Fokus utama saat ini adalah memperluas jaringan listrik guna menggerakkan pompa air yang bersumber dari sungai maupun sumur bor.
Sebagai bentuk keseriusan tersebut, Bupati Suwardi Haseng yang didampingi Pelaksana Tugas (Plt) Kepala Dinas Tanaman Pangan, Hortikultura, Perkebunan, dan Ketahanan Pangan Kabupaten Soppeng, Asis Dahlan, mendatangi Kantor PT PLN (Persero) Unit Induk Distribusi Sulawesi Selatan, Sulawesi Tenggara, dan Sulawesi Barat (UID Sulselrabar).
Rombongan diterima langsung oleh General Manager UID Sulselrabar, Edyansyah, di Makassar, Senin (20/7/2026).
Pertemuan ini merupakan langkah strategis Pemerintah Kabupaten (Pemkab) Soppeng dalam merealisasikan visi "Listrik Masuk Sawah". Program ini dirancang untuk memperluas akses kelistrikan di kawasan pertanian, sehingga pemanfaatan pompa air dapat dioptimalkan demi mendongkrak produktivitas sawah tadah hujan.
Dalam kesempatan tersebut, Bupati Suwardi secara khusus meminta dukungan PLN untuk memperluas jangkauan distribusi listrik ke sentra-sentra pertanian yang menjadi target utama program.
"Kami berharap PLN dapat menjadi mitra strategis Pemkab Soppeng dalam memperluas jangkauan layanan hingga ke kawasan persawahan," ujar Suwardi Haseng.
Ia menjelaskan, kehadiran infrastruktur kelistrikan di area persawahan akan mempermudah pengoperasian pompa air bertenaga listrik secara massal. Dengan begitu, petani tidak lagi sepenuhnya bergantung pada faktor musim hujan untuk mengairi lahan pertanian mereka.

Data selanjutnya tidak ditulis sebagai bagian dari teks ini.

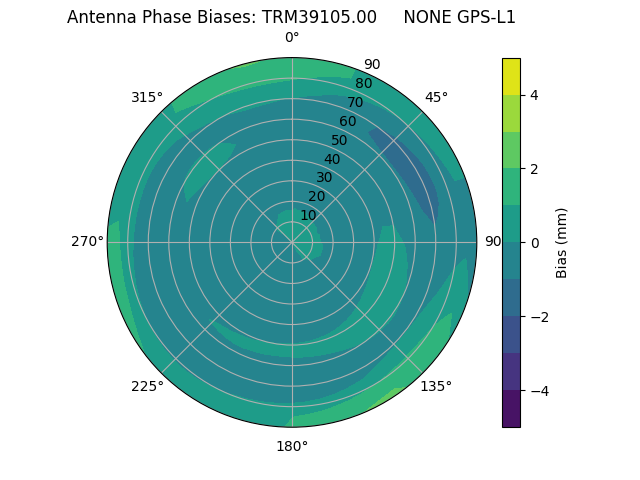Click the radial tick label 50
640x480 pixels.
(x=340, y=141)
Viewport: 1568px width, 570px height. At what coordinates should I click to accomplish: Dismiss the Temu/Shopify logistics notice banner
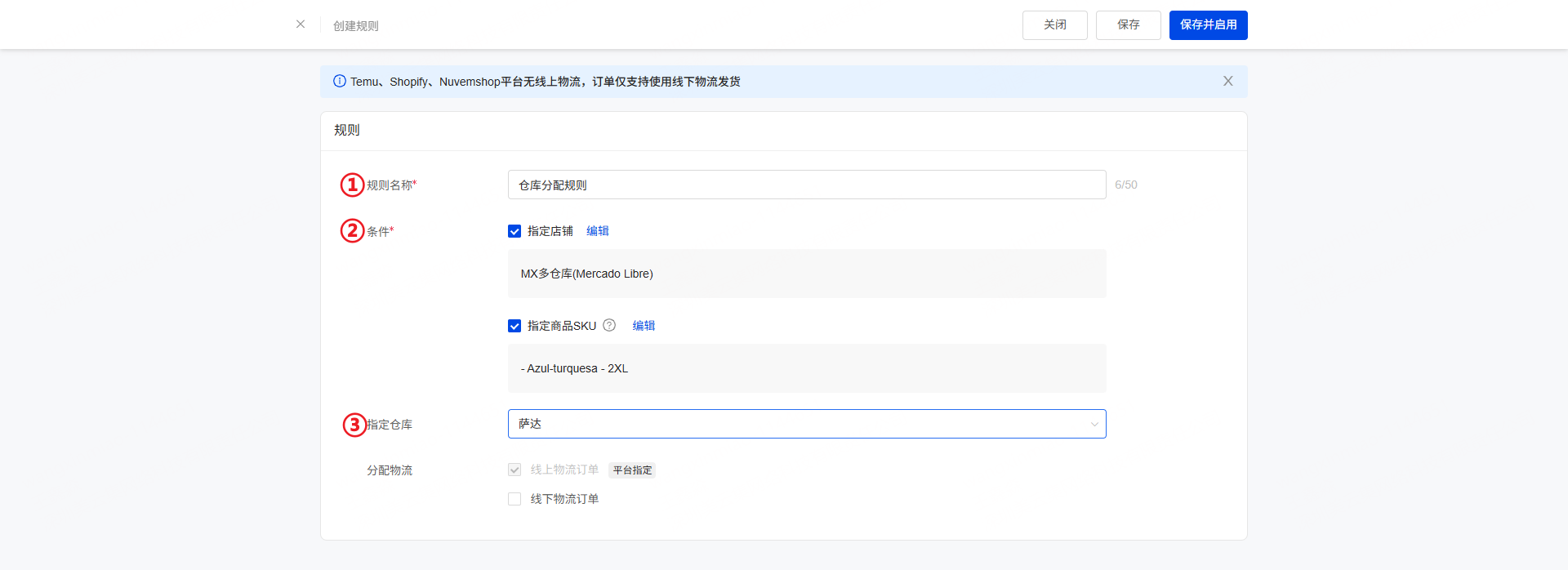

Pertemuan penting ini turut dihadiri oleh Manager PLN ULP Pajalesang, Muh. Faisal Hasan, beserta jajaran manajemen PLN UID Sulselrabar. Agenda pembahasan difokuskan secara mendalam pada pemetaan kebutuhan penambahan jaringan distribusi listrik di kawasan pertanian sebagai prasyarat utama menyukseskan program Listrik Masuk Sawah di Kabupaten Soppeng.